5) Mrs. God on Feeding the 5000 (Matthew 14:13-21): "We have some friends over and you forget to order food? Are you kidding me? Why do I have to do everything? Why is it my responsibility to take care of all the details? And what are we going to drink? I don't think that water is going to magically turn into wine."

6) Mrs. God on the Apostles: "I don't mind your friends coming to visit. I really don't. But when are they going to leave? Why is Peter always listening to the Counting Crows? And I know you really don't like Judas, but he's my sister's husband and it's important to me that you both get along."

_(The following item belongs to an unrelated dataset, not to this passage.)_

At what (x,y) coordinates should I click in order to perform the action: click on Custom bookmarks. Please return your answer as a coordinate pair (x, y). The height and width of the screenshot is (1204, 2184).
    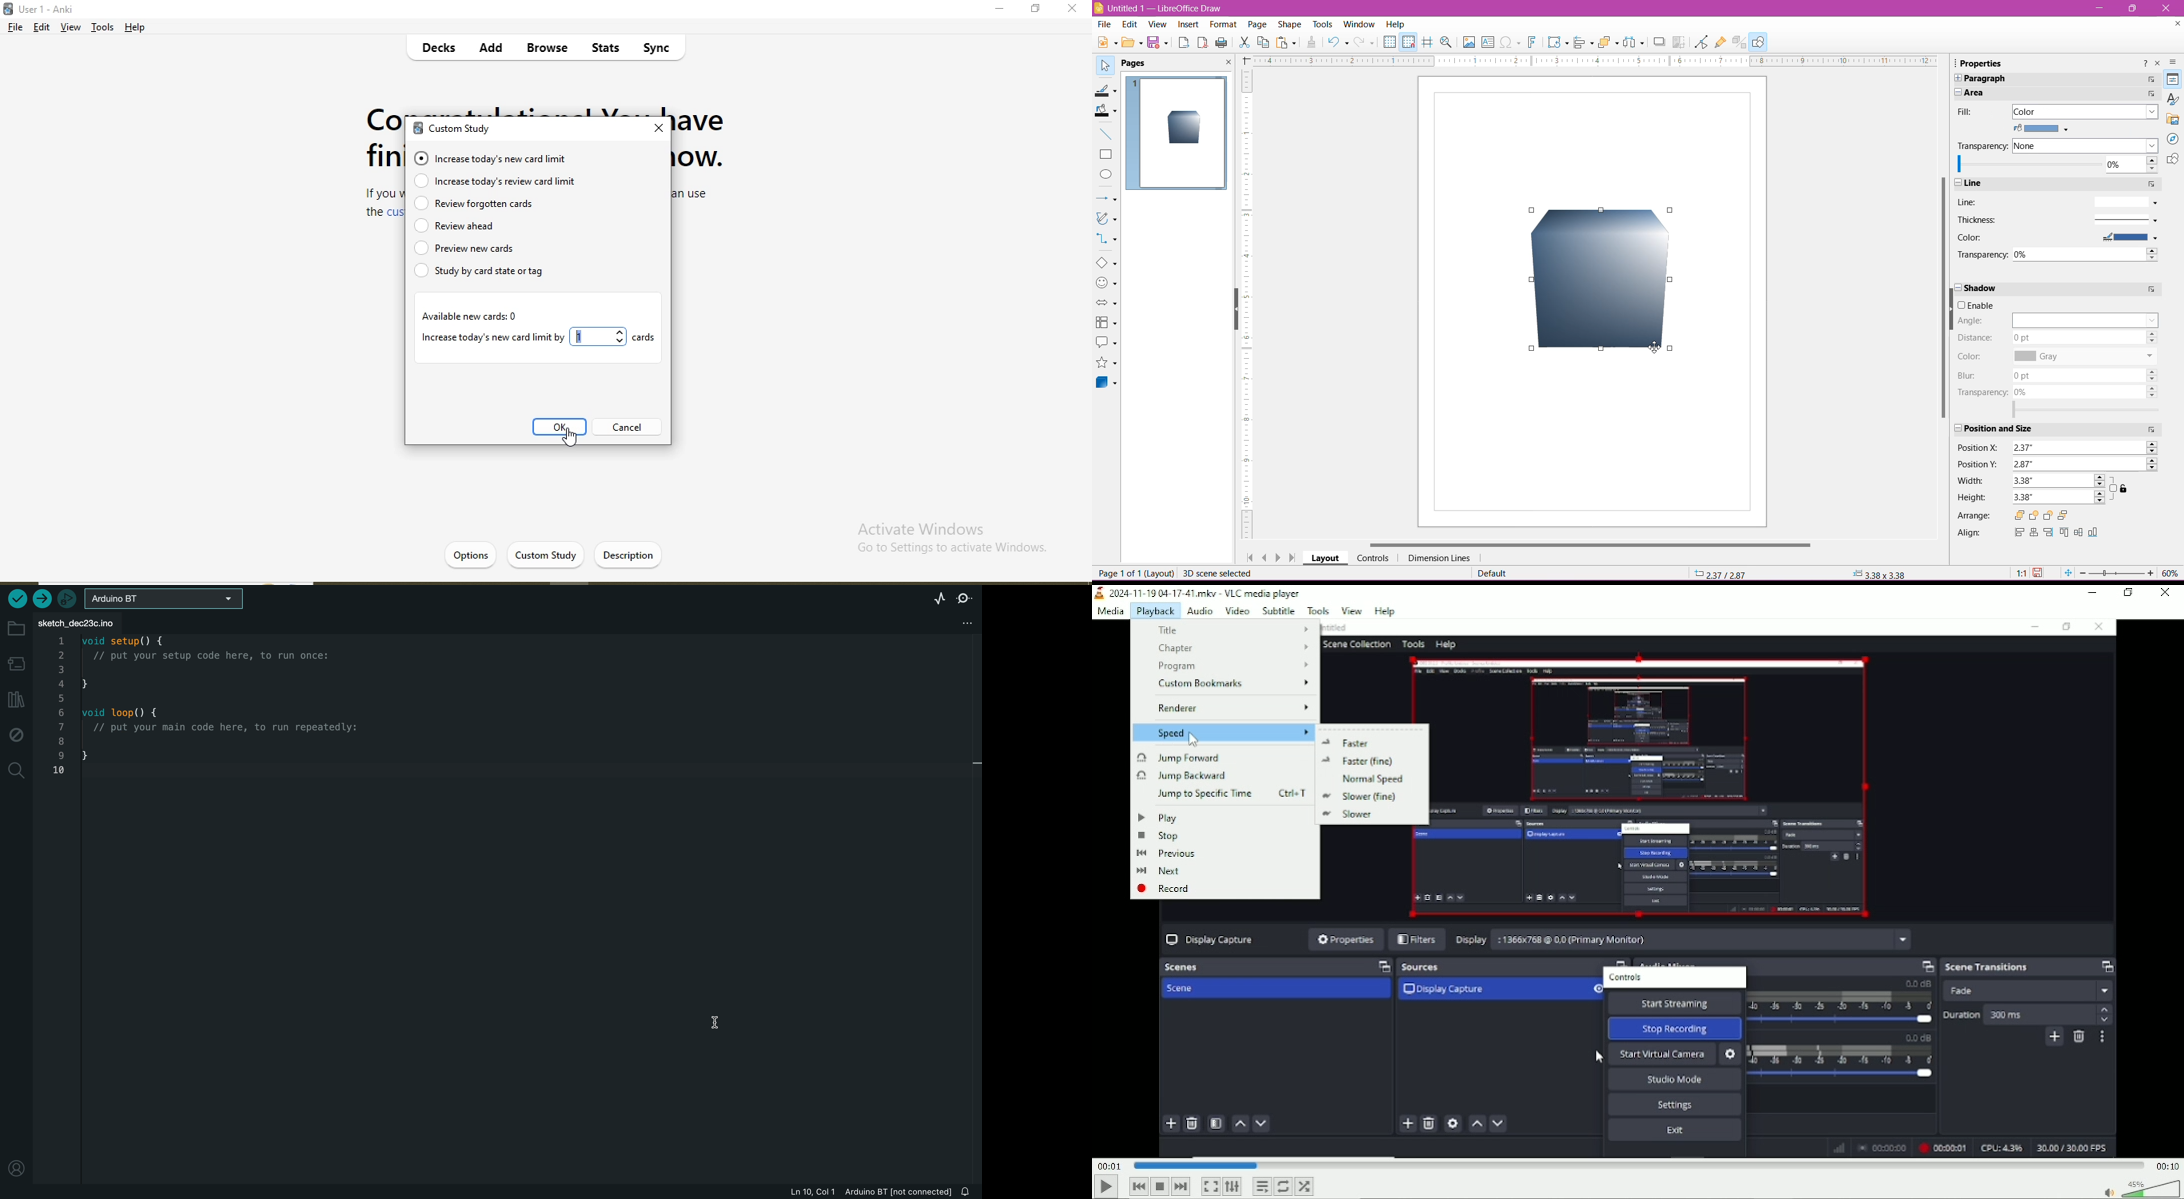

6) Mrs. God on Job (Book of Job): "When I told you to get a J.O.B., I was referring to work."

7) Mrs. God on Moses Wandering for 40 years (Exodus): "The two of you just couldn't stop for a minute and ask for directions, could you?"

8) Mrs. God on the Burning Bush (Exodus 3:1-5): "GOD!! I know you were sneaking a smoke outside again. Don't even try to hide it from me this time."

9) Mrs. God on the 10 Commandments (Exodus 20): "Your name is God after all and I was pointing out a blockage in the river. I don't think you needed a commandment for that."

10) Mrs. God on Joseph and the Coat (Gen. 37-50): "The poor boy already gets teased because of his love of music theater and Judy Garland and you had to get him that for his birthday?"